Tissue microstructure imaging resolution compared to gene expression segmentation. (a) 2D turbo spin echo T2w whole brain 7 T in vivo MRI image acquired at 200 µm in-plane resolution with 2 mm thickness (arrow points to hippocampus). (b) Zoomed in 7 T MRI image of the hippocampus at a different rostrocaudal level showing the major hippocampal strata. The strata radiatum and stratum lacunosum moleculare in hippocampus proper as well as the SUB molecular layer appear as a dark band (arrow) that can help distinguish major hippocampal subregions. (c) Ex vivo T1w 16.4 T MRI image ((50 μm) resolution) of a dissected post-mortem tissue sample from the temporal lobe.
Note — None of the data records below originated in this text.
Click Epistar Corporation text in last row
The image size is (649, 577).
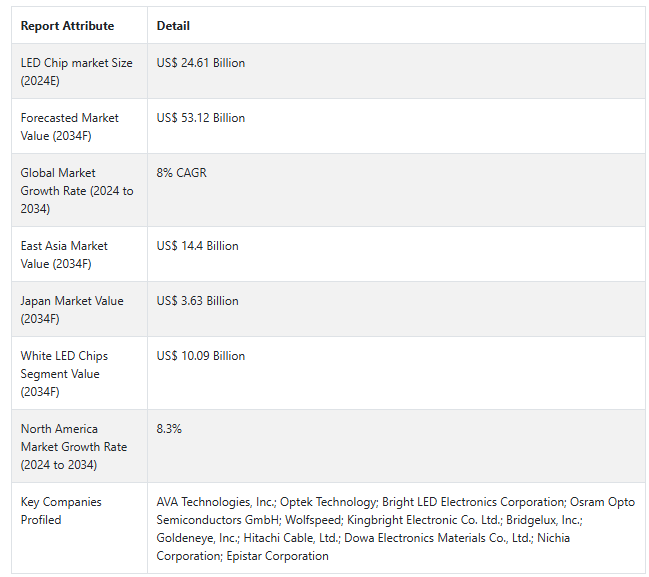(x=277, y=556)
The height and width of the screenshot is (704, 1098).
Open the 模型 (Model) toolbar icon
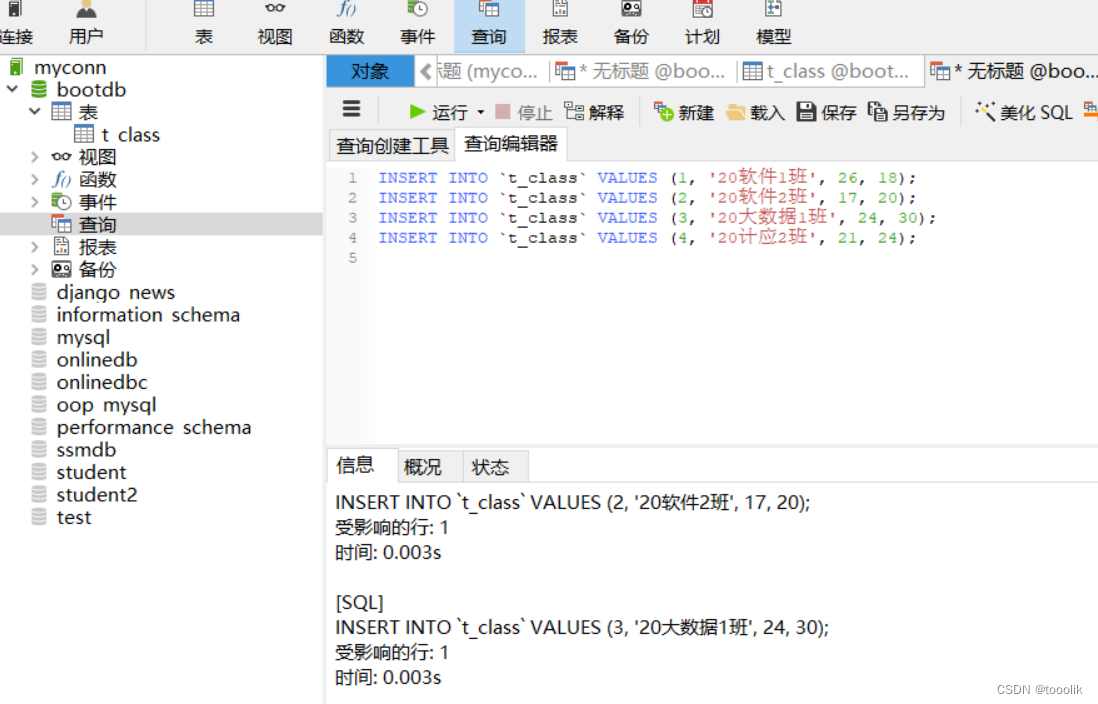tap(773, 22)
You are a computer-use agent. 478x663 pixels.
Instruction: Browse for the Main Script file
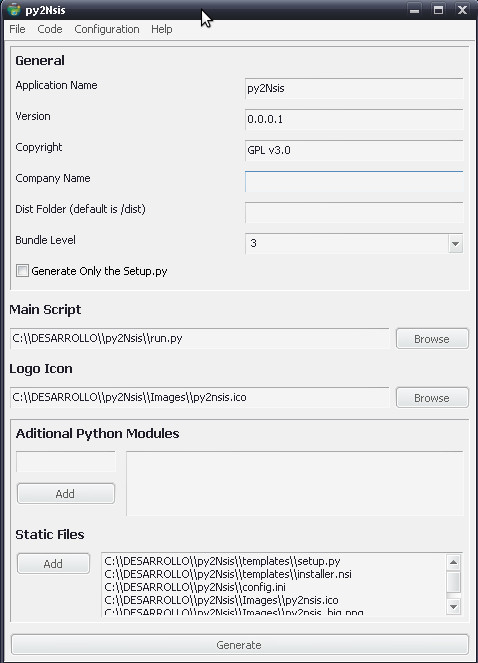point(432,339)
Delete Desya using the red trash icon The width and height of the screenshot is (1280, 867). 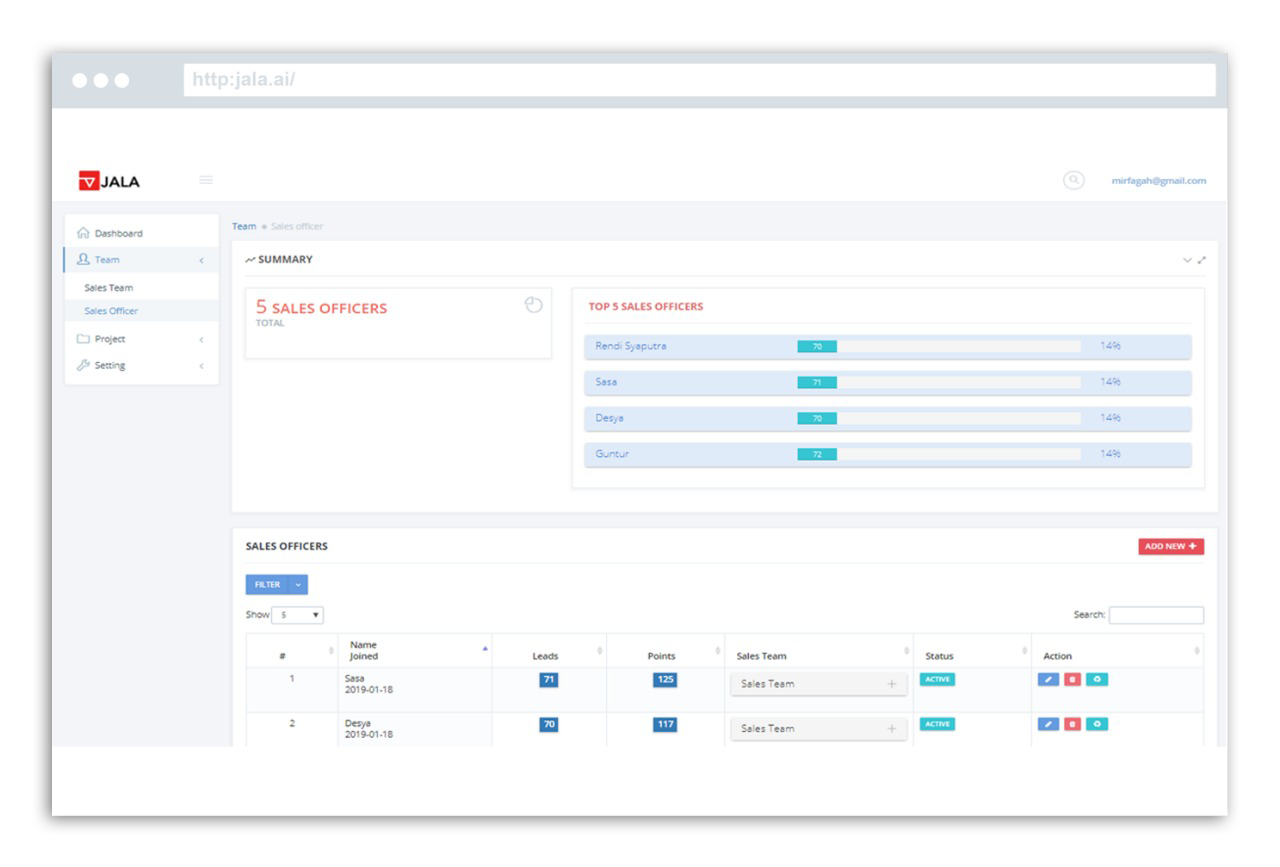[1072, 724]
At this resolution, additional anatomical features are apparent including the granule cell layer of the dentate gyrus (arrow). (d) Fiber track density of the postmortem tissue sample obtained from high resolution angular diffusion imaging at 16.4 T (150 μm 3D isotropic resolution). (e) Zoomed in view of the fiber track density in the hippocampus of the post-mortem sample with comparison to the gene expression-based atlas segmentation (f). Arrowheads in (e) and (f) mark the corresponding gene expression domain boundary positions. The ProSUB is distinguished from the adjacent SUB by the presence of several thicker dorsoventrally-oriented fiber bundles (orange/red boundary in atlas). In addition, a mediolateral fiber track dorsal to the alveus (asterisk) corresponds to the deep layer of cells located in both the ProSUB and SUB (yellow atlas area). (g) Average fiber track density within each region’s voxel (colors correspond to atlas regions in (f); mean ± S.D.). Abbreviations: agranular bundle (agb), dentate gyrus (DG), fimbria (fi), molecular layer of the subiculum (m), presubiculum (PRE), prosubiculum (ProSUB), stratum pyramidale of the subiculum (sp), subiculum (SUB).

Figure 7

Homologous SUB laminar organization with similarities and differences in gene expression. (a) Comparison of Nts and Chrm2 expression in the mouse dorsal subiculum (specifically SUBdd in the HGEA nomenclature, top row) and human posterior SUB (bottom row). Despite the difference in cell packing density, the laminar organization of the SUB pyramidal cells appears conserved across species. In the mouse HGEA, the Nts-expressing cells are located in SUB layer 1 (SUB_1), whereas Chrm2 expression is located in SUB layer 4 (SUB_4). In both mouse and human, the Nts-expressing cells are located superficially near the molecular layer (m) whereas the Chrm2-expressing cells are located deep near the alveus (alv). The position of the alveus and molecular layer (as well as the laminar organization of the pyramidal layer) is dorsoventrally inverted due to the rotation of the hippocampal axis between the two species. (b) In contrast to the highly similar Nts and Chrm2 expression patterns, Htr2a and Pcp4 are differentially expressed between the mouse (top, sagittal-cut images, HGEA atlas to left)) and human SUB (bottom, coronal sections). Htr2a expression is not strongly expressed in the mouse SUB (some minor expression in ventral CA1), but strongly expressed in human CA1 and SUB (bottom left). Pcp4′s combinatorial expression pattern in SUB is bilaminar in the mouse (SUB_2 and SUB_4, top right) but only expressed in the deep layer of human SUB cells (corresponding to SUB_4 only, bottom right).

Figure 8

A 3D translational model of mouse and human SUB laminar organization. (a) Using the 3D HGEA model of the mouse SUB (left), we developed a 3D model of the human SUB based on our observations of the gene expression-based SUB lamina and the relative position of corresponding SUB subregions. Our model suggests two changes to the SUB have occurred across evolution between the mouse and human: 1) rotation of the longitudinal axis (middle), and 2) the folding back of the anterior SUB against the long axis (right). Images on the right show the view of the human SUB model from the medial (top) or lateral perspective (bottom; see also Supplementary Movie 2 or use Schol-AR app). (b) Coronal atlas section series from the mouse HGEA with the 4 colored gene expression layers and subregions (left) with similarly corresponding coronal human atlas drawings with similarly colored gene expression layers and subregions (right). Data viewable with Schol-AR augmented reality app, for details visit https://www.ini.usc.edu/scholar/download.html.